New Year, New Books

By Leslie Zemeckis   |   January 7, 2025

Happy New Year. My hope for everyone in the coming months is that we embrace more stories, smart stories, entertaining and transportive stories. I’ve set my reading goals high to bring you even more recommendations. There is power, solace, and joy that comes from books and I think this month I have found something for everyone. 

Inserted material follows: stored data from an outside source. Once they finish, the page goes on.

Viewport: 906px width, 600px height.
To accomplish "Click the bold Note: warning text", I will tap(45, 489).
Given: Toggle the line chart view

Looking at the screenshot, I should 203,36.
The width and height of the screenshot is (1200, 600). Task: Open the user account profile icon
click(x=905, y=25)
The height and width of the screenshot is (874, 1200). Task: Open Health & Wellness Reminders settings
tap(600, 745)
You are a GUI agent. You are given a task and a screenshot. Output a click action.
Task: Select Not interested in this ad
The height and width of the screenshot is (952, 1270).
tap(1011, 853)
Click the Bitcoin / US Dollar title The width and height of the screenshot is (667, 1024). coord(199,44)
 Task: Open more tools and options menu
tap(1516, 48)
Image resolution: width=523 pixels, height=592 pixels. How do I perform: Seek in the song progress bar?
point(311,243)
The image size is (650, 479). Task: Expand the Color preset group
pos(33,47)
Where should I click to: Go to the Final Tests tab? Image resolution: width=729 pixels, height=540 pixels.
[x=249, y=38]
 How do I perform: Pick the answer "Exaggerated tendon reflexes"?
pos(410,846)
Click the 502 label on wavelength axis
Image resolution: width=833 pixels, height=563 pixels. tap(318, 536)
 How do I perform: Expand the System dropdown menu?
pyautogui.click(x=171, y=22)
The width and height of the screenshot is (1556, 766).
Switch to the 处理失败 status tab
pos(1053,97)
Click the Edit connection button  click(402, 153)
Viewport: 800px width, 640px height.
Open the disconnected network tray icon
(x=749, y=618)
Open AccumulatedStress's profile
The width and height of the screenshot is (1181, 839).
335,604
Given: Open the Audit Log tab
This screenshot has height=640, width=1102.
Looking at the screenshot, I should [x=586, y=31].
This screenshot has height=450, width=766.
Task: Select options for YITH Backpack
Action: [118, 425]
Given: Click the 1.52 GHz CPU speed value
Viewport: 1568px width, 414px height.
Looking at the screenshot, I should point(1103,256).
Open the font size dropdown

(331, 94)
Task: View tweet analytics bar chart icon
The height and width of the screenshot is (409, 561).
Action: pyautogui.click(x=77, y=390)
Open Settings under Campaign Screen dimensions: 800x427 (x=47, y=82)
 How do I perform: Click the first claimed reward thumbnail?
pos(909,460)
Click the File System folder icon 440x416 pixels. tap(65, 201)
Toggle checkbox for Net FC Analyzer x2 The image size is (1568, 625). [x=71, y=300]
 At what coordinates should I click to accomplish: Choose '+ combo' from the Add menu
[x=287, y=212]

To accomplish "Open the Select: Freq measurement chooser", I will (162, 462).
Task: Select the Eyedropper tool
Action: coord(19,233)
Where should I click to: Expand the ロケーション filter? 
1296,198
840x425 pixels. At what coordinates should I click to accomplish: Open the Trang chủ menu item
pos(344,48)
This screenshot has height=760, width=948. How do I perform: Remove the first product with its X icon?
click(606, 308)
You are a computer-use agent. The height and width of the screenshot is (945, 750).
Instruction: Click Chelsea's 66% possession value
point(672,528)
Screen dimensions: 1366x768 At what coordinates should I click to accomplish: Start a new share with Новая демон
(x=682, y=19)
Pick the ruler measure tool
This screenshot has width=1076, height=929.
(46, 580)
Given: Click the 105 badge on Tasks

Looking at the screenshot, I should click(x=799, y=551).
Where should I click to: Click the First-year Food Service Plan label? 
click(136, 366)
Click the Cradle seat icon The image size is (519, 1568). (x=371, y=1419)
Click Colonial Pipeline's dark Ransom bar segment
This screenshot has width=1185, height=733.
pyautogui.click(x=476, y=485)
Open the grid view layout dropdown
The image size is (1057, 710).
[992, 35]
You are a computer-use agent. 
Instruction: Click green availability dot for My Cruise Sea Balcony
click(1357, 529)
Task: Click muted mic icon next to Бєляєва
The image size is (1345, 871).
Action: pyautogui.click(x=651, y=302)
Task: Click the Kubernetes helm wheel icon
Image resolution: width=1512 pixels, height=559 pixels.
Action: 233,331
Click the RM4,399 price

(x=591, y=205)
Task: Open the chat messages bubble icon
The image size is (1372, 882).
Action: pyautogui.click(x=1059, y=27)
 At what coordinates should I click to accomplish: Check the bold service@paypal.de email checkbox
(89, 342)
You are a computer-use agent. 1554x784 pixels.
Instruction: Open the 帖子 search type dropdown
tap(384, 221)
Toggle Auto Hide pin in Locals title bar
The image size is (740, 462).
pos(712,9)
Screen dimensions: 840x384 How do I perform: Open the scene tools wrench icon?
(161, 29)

‘The Unbecoming of Margaret Wolf’

The Unbecoming of Margaret Wolf by Isa Arsén is a sexy, dark Ripley-esque novel about a couple of Shakespearian actors enjoying the stage and an unconventional marriage. Though they deeply love each other, their relationship is strained when they depart for the New Mexico desert where temptation and obsession mingle with drugs, mobsters, and a handsome costume designer who seduces them both. The games they play grow uglier and more dangerous, leading up to opening night, where someone is sure to get hurt.

‘Viva Violetta & Verdi’

Local author Howard Jay Smith brings another operatic historical fiction with his Viva, Violetta & Verdi. Set Between 1813 and 1901 the book is narrated by a friend of Giuseppe Verdi, a Jewish minor opera singer named Dario. The books trills through the many love affairs the Italian composer conducted along with numerous highs and lows, against the backdrop of Italy’s unification. Opera lovers will swoon over this one.

‘The Rainfall Market’

I was delighted with You Yeong-Gwang’s The Rainfall Market. Serin is a lonely young girl hoping to receive a Ticket to Rainbow Town. When she wins her ticket, she enters the mysterious Rainfall Market where a plethora of opportunities to change her life are presented. Along the way she meets fantastical creatures and magical realms. This book is aimed for the YA author in your life, but I found it sweet and mesmerizing. 

‘Confessions’

Confessions begins with Cora’s father jumping from the World Trade Center on 9/11. Her mother had killed herself seven years earlier, and now Cora is alone. When a letter from Ireland arrives offering the not-yet-adult a place to live, Cora embarks on a new life with an aunt she doesn’t know in rural Burtonport, Ireland. The book spans three generations of Cora’s relatives and their secrets, buried trauma, loneliness and mental health. Catherine Airey has written a debut that is stunning with an emotional wallop. 

‘Blood and the Badge’

For those looking to walk the sleaze-filled streets of bad cops and lowlife mafia, dip into Michael Cannell’s Blood and the Badge: The Mafia, Two Killer Cops, and a Scandal that Shocked a Nation. This true crime is loaded with bodies, drugs and two crooked NYPD cops working for the Mafia for over forty years before getting caught. Louis Eppolito and Stephen Caracappa were highly respected and decorated detectives who leaked an endless river of information in exchange for money from crime families. They were ruthless and carried out numerous murders for hire.